Louise Glück, in her book The Wild Iris, works with the changing seasons as well as the changing time through the placement of the individual poems. For example the very first poem, “The Wild Iris,” is a poem with the voice of a wild iris. This iris, which is a perennial plant that grows from a bulb at the beginning of summer, tells its gardener that it knows what death is like since it dies away during the winter months and then grows again when it begins to rain: “that which you call death/I remember.” (1) The following poem, “Matins,” is a poem related to morning prayers or services. This poem also deals with spring as the poet uses the “hollow stems of the white daffodils,” (2) which are flowers that grow in the spring time and are symbolic of spring. Further into the book Gluck’s poems turn to summer themes: “Midsummer--/everything is possible,” (32) from the poem “Heaven and Earth,” as well as daytime: “as the fire of the summer sun/truly does stall/being entirely contained/by the burning/maples/at the garden’s border.” (32) Next, the poems turn to evening as in “Vespers” where the poet is talking to God in an evening prayer, which is what Vespers are: “the stoic lambs turning/silver in twilight,” (38) and the end of summer: “the field itself, in August dotted/with wild chicory and aster.” (38) And finally the last poem of the book, “The White Lilies,” is set in the evening: “here/they linger in the summer evening/and the evening turns/cold with their terror.” (63) The book also closes with the poet putting her garden to sleep as the summer is overtaken by the cold autumnal weather: “It doesn’t matter to me/how many summers I live to return:/this one summer we have entered eternity.” (63) The Lily is telling her gardener that even though she will die off for the winter she will one day return.

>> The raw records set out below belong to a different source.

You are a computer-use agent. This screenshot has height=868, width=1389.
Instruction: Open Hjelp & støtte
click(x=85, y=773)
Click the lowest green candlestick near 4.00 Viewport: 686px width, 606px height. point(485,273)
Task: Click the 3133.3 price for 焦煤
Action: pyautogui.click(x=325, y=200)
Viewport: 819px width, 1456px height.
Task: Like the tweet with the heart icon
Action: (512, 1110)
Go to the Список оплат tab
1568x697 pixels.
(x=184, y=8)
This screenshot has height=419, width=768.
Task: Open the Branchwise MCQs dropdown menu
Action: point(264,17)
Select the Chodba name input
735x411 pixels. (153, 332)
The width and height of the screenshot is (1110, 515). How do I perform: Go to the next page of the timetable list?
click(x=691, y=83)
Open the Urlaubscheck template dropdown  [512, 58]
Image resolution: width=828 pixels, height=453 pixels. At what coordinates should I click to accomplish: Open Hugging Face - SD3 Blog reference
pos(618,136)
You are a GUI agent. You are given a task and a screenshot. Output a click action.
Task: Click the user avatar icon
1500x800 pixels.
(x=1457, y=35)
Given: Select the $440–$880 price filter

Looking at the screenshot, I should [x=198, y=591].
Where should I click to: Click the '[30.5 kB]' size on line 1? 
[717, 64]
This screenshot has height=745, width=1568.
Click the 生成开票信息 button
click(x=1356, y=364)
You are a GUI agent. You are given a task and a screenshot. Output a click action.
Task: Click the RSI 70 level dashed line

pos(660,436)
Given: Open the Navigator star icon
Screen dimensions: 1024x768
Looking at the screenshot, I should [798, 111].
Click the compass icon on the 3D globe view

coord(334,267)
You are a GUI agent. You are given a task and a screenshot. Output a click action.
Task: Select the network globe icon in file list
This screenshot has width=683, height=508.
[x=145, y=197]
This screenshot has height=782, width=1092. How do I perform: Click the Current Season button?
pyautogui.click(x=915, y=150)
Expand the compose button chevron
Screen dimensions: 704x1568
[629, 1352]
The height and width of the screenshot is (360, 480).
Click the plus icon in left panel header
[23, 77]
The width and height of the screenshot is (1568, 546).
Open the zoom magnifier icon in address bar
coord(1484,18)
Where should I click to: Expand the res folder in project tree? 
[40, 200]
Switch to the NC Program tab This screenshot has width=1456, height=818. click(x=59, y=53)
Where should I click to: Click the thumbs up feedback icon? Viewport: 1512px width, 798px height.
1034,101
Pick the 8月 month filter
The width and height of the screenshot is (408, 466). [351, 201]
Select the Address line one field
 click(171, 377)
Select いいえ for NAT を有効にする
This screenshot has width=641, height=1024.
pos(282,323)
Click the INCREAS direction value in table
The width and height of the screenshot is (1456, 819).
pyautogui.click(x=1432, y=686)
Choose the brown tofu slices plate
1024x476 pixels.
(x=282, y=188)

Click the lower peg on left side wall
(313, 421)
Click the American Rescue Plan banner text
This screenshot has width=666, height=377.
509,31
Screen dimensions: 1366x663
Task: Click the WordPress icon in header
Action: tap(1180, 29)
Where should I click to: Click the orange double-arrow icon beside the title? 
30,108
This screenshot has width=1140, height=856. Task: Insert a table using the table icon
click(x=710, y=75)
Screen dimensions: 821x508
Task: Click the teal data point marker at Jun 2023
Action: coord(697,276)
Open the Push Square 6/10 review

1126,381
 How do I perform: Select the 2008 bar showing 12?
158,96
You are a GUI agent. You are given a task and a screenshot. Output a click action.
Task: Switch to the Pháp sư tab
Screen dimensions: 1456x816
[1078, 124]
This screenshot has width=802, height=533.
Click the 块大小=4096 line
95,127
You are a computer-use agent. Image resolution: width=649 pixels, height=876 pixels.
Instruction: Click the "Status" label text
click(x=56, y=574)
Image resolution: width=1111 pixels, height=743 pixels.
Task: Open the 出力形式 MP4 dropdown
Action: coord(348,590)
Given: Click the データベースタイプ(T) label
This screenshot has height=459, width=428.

Glück’s poetry is also filled with the lyrical “I” but who is speaking changes from poem to poem and even changes within a poem at times. There are three main beings who speak in Gluck’s poems: God, human, and plant. The first, God, is apparent in the poem “Clear Morning” in which God is speaking to human kind: “I’ve watched you long enough.” (7) It is clear that God is speaking because He would have to speak “through vehicles only, in/details of earth, as you prefer,” (7) in order for mankind to understand His meanings. Other poems are written in first person from the point of view of a human such as in “Matins” which is a prayer from a human to God: “I asked you to be human—I am no needier/than other people” (13). And the poem can be from a plant’s point of view as in “Lamium” where a plant, a Lamium, speaks to a human: “The sun hardly touches me./Sometimes I see it in early spring, rising very far away.” (5) Lastly, the point of view can change within a poem as in the poem “The White Lilies” where the beginning is spoken in the point of view of a narrator with no specific “I” but most likely human: “As a man and woman make/ a garden between them like/ a bed of stars,” (63) and then there is a shift to the plant, the white lilies, speaking to their gardener, the human from the beginning: “I felt your two hands/bury me to release its splendor.” (63)
Louise Glück’s poetry is unique in that it usually has a surface meaning which is great because it doesn’t take much time or knowledge to get something out of it, but it also has a deeper meaning when you look closer at it and pick it apart. I enjoyed her poetry for this because even the poems I didn’t look at closely I still got something out of them.